Stored dataset items
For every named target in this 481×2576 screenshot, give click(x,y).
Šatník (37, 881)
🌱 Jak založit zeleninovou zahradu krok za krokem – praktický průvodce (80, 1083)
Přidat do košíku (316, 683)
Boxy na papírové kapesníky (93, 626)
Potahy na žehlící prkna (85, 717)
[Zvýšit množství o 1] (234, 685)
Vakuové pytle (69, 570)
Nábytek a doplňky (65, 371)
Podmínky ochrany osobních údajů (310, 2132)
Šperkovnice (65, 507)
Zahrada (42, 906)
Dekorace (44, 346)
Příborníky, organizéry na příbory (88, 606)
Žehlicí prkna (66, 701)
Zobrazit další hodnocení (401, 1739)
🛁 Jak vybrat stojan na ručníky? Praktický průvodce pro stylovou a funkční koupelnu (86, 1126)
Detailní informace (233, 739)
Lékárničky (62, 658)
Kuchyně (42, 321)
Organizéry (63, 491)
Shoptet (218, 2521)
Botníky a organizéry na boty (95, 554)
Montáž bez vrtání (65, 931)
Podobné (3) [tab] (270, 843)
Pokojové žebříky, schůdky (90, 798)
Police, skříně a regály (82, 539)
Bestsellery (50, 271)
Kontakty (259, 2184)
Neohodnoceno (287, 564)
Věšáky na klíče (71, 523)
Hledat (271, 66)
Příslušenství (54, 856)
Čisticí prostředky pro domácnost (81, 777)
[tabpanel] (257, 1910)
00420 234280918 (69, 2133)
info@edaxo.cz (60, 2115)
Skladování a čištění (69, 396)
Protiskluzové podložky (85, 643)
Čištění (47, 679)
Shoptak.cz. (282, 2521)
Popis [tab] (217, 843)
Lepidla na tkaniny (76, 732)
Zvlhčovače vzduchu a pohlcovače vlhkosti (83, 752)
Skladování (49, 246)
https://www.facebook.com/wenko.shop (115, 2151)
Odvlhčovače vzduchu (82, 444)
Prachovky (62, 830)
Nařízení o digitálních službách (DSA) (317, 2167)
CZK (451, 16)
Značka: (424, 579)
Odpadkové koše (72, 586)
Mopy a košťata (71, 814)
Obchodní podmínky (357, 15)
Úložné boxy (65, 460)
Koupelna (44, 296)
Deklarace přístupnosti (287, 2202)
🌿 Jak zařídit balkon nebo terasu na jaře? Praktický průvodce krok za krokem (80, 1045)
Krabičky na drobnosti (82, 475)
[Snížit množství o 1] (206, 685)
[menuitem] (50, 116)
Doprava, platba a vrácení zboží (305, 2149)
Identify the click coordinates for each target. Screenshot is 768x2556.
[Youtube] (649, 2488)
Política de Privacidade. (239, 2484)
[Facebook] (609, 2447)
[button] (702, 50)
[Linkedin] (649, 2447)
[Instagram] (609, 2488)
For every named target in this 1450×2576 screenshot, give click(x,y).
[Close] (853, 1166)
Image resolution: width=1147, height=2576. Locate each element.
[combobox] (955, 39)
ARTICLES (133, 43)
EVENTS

Work required ▸ Looking back at the data above, tally each line that includes the word "prkna", then answer with the total alone.

Exercise response ▸ 2